As I’m ever the optimist, I was trying to think of a positive spin for this month’s entry. However, I’m finding it tough.
See also: Suffolk beet grower counts huge cost of beet moth
Spot wheat prices sit around £170/t for feed wheat and below the cost of production.
Although we were proactive at higher prices, we still have 25% to sell.
With the UK’s current wheat crop in the ground looking the best it’s been for a while and reports of bumper harvests in Canada and Australia, we probably ought to be fixing the majority of harvest 2026 sales.
Last month, the Rural Payments Agency offered an extension to the Countryside Stewardship (CS) Mid Tier agreements that were due to expire on the 31 December.
Whilst initially I thought it was a no-brainer to extend our current agreement, what if the next Sustainable Farming Incentive offer opens next summer and is a limited fund?
It could be opened and closed before the CS extension has ended, consequently leaving the worst land we farm not in a scheme. Therefore, rightly or wrongly, I declined the extension offer.
If farming wasn’t hard enough, I’m now trying to second guess the government.

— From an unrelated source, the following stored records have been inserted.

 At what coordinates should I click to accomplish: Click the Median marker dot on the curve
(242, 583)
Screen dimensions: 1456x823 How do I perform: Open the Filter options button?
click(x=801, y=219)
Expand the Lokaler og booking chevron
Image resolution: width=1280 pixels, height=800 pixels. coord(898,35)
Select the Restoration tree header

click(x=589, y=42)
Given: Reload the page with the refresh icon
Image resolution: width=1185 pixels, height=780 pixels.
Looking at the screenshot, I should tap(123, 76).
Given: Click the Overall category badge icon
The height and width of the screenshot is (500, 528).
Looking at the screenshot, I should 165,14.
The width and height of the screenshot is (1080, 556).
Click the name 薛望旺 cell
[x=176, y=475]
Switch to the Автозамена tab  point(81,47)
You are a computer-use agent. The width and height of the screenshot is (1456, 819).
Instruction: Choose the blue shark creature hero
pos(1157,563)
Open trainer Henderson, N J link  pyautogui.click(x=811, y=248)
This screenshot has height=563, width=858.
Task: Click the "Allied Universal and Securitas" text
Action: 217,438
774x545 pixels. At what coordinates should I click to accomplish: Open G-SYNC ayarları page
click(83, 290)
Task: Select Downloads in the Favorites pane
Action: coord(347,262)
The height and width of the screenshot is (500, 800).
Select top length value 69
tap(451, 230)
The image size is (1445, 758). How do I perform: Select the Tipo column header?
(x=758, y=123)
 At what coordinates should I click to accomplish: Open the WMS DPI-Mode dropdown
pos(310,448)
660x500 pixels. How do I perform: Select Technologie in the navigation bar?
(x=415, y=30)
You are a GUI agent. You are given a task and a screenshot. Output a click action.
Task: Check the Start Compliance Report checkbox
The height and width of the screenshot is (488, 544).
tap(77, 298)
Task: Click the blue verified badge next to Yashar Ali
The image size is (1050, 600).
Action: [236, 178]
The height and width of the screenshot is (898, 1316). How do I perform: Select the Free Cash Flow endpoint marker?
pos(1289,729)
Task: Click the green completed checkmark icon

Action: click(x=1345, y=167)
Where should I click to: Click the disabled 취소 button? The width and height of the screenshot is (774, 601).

Hedgecutting is all but finished and ditch cleaning is about to start along with all the usual winter tasks.
Machinery is passing through the workshop on the wetter days and I’m happy to say very little needs overhauling.
This is mainly due to the fact most of the cultivation equipment has gone and the two low disturbance subsoilers we’ve made require no work.
Both subsoilers completed all last season’s work and will probably do all of next seasons on one set of points. That is at least one good point of farming very heavy clay.